When it comes to income, you can choose your career path, choose how hard you work, choose how much time you dedicate to work. While sometimes it may feel like you have no control at least you know what levers you can pull if you want to make changes. You can get a new job, relocate, try to get a promotion, etc. In the long run, almost everything can change if you really want it to.
When it comes to controlling expenses, it’s the same. While you may not be able to change some of your fixed expenses in the short term and some people just have a higher cost base than others due to where they live, the size of their family or personal spending preferences, again, at least you know what levers you can pull within reason to makes changes to your situation. In the long run, almost all costs are variable.
When it comes to investing, however, people aren’t as aware and easily led astray. Fortunately there are only two things that both matter and are in your control. Those two things are 1) how much risk you take, 2) how much cost or fees you incur.

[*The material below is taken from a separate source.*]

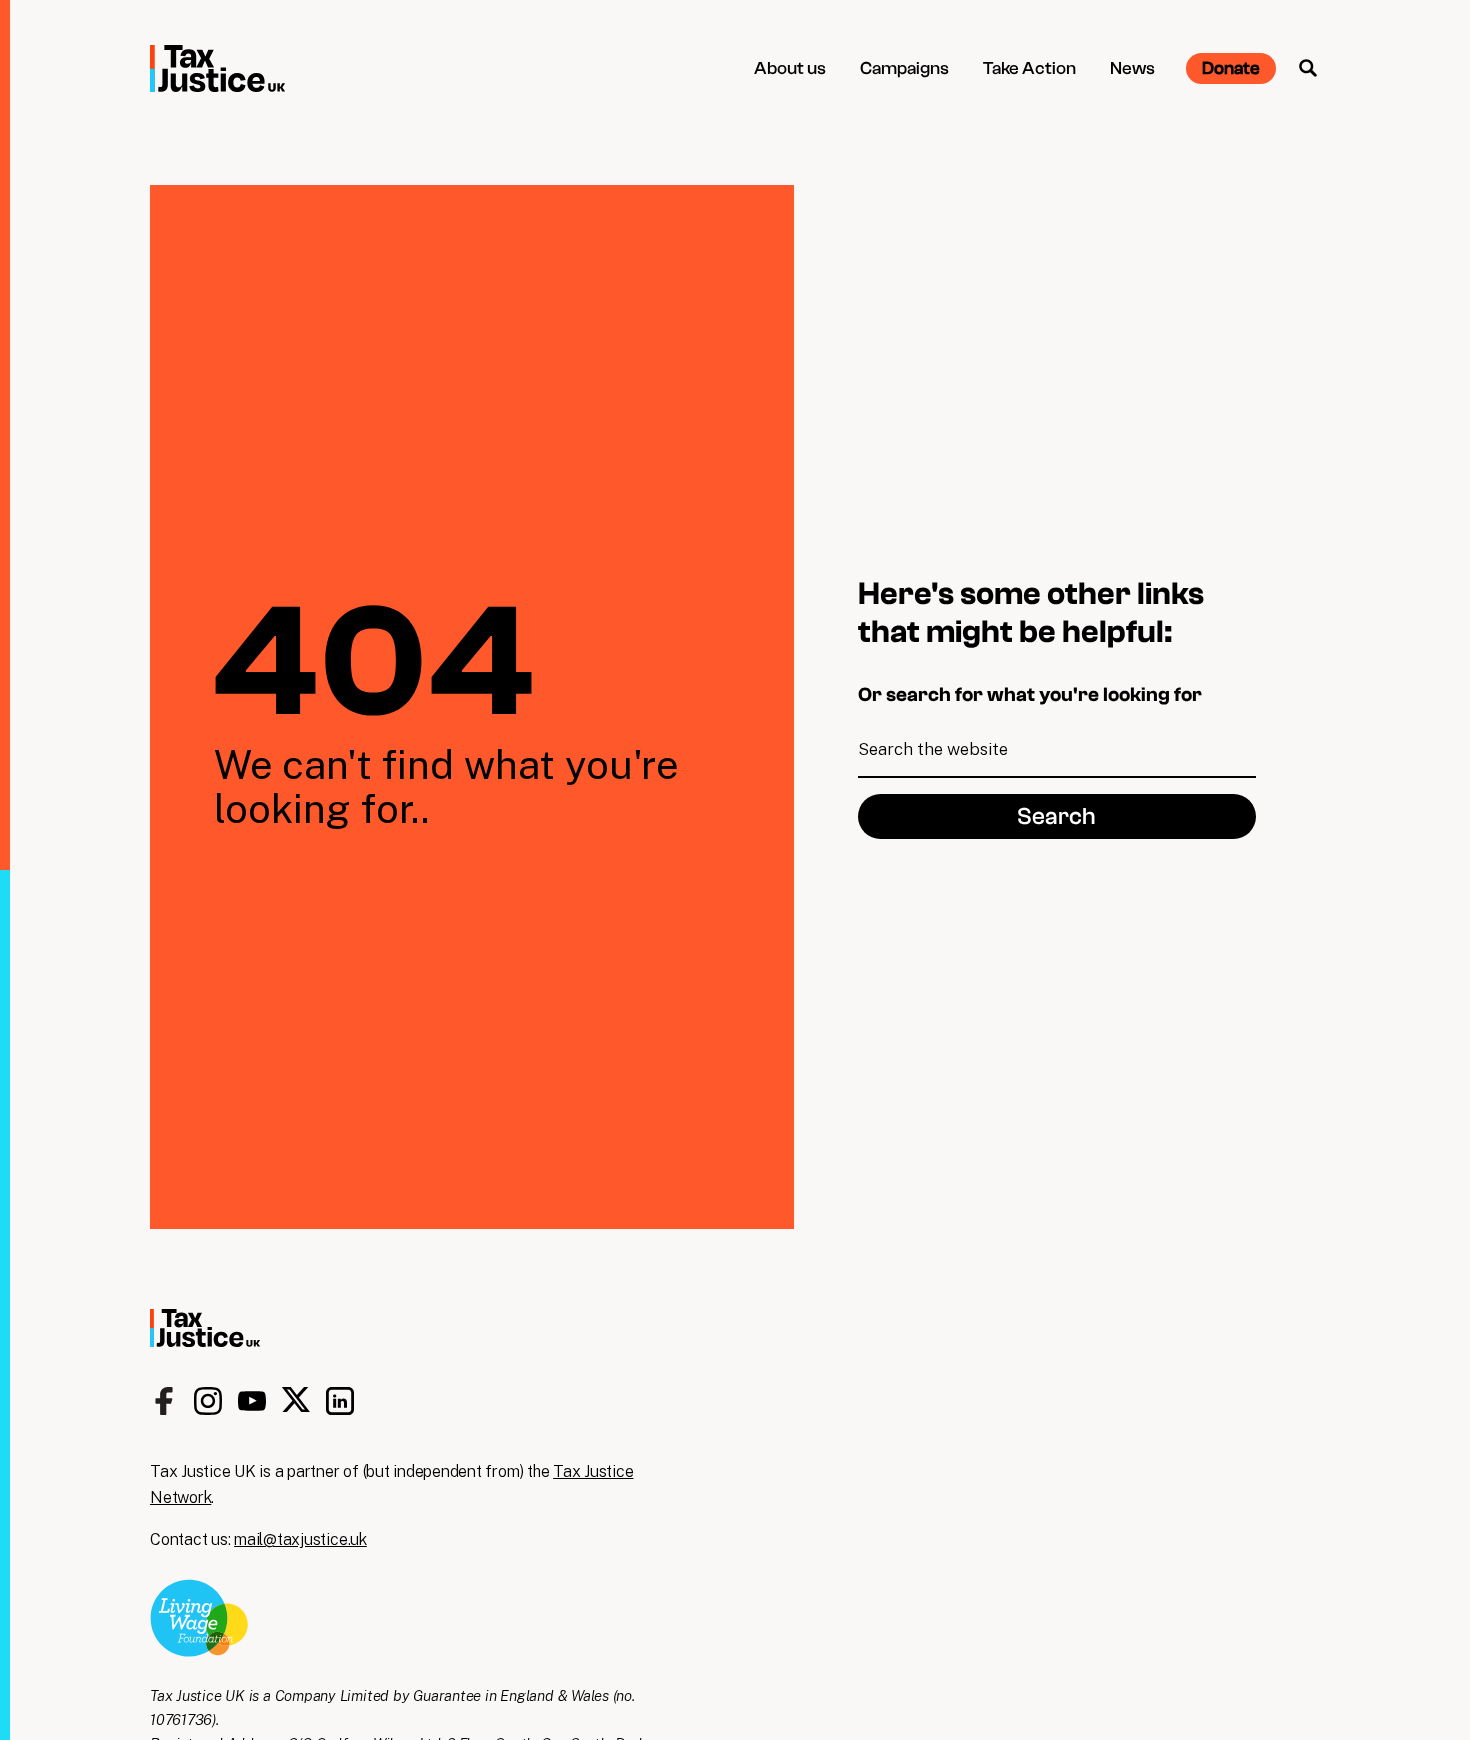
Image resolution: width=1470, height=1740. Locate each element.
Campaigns (904, 68)
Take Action (1029, 68)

But what about picking the right stocks? What about picking the fund manager that outperforms? While those things clearly matter with hindsight, they are very difficult to control for in advance and certainly not worth paying for. Overwhelming evidence suggests the only determinants of future investment returns are risk and cost. And by risk we mean the relative weighting of broad asset classes (eg. stocks versus bonds), not which individual stock bets or market timing calls you make.

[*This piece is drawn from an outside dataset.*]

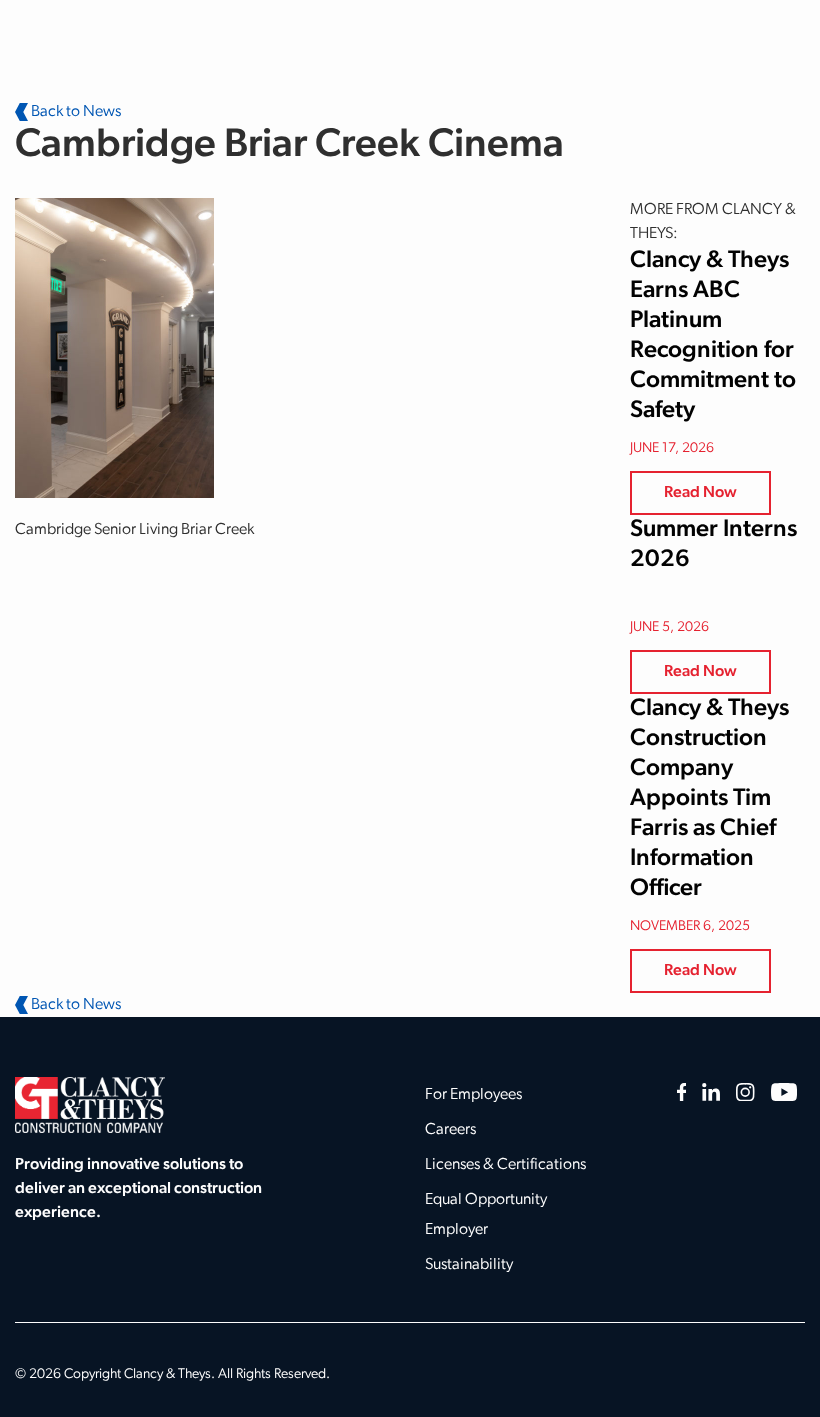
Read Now (700, 493)
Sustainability (469, 1265)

To serve your best interest, choose a mix of well diversified low cost investment funds that is suitable for your risk tolerance and financial situation. Other risks are costly and the evidence shows you won’t be rewarded for taking them. You will of course encounter those offering advice on how to beat the market or generate higher returns with less risk. Fortunately it is also within your control to ignore bad advice.

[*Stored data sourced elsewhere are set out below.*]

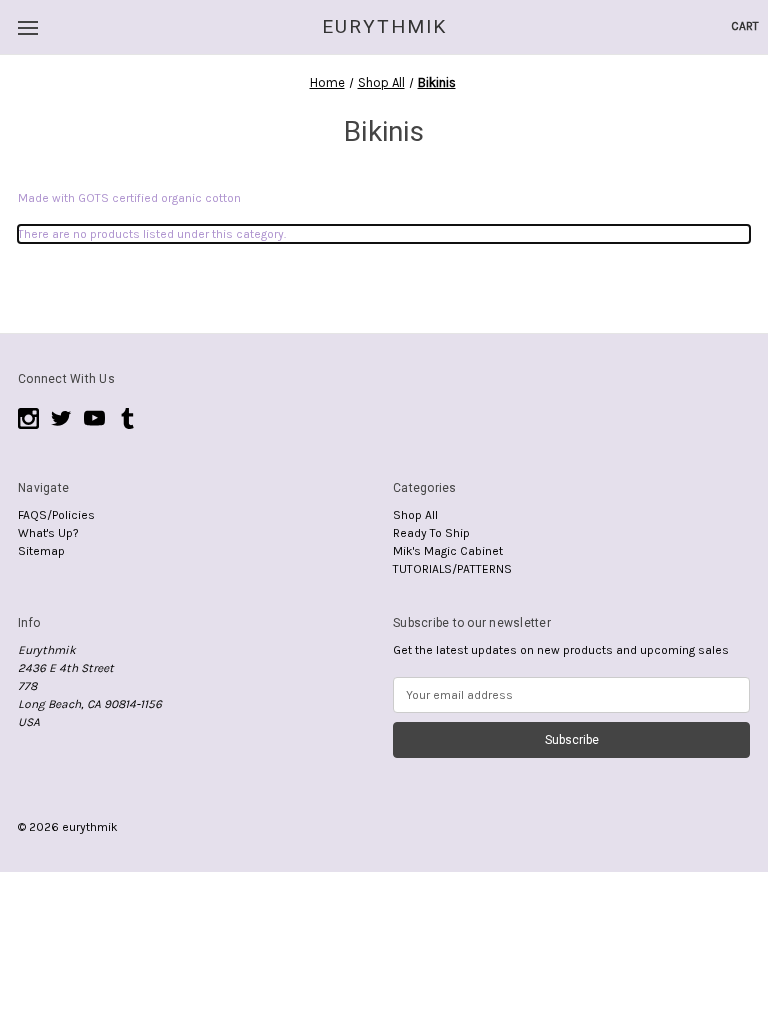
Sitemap (41, 551)
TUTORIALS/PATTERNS (452, 569)
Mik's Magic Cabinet (448, 551)
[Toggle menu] (27, 27)
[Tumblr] (127, 418)
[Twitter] (61, 418)
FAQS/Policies (56, 515)
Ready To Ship (431, 533)
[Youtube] (94, 418)
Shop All (415, 515)
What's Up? (48, 533)
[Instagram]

What does it mean for good financial planning? It means focus on what you can control and what matters. If your life goals and desires mean you need more than you can achieve with your current income, expenses and investments, focus your time and energy on spending less or earning more. Don’t be swayed by charlatans who say they can solve your problems with superior investment returns.
On the other hand, if you can already deliver what is important to you and what you desire with your existing income, expenses and a sensible and disciplined investment plan, congratulations, you’re on track – just don’t get greedy and risk what you have for what you don’t need to make you happy.
If you’re not sure which group you fall into, it’s worth doing the work to find out.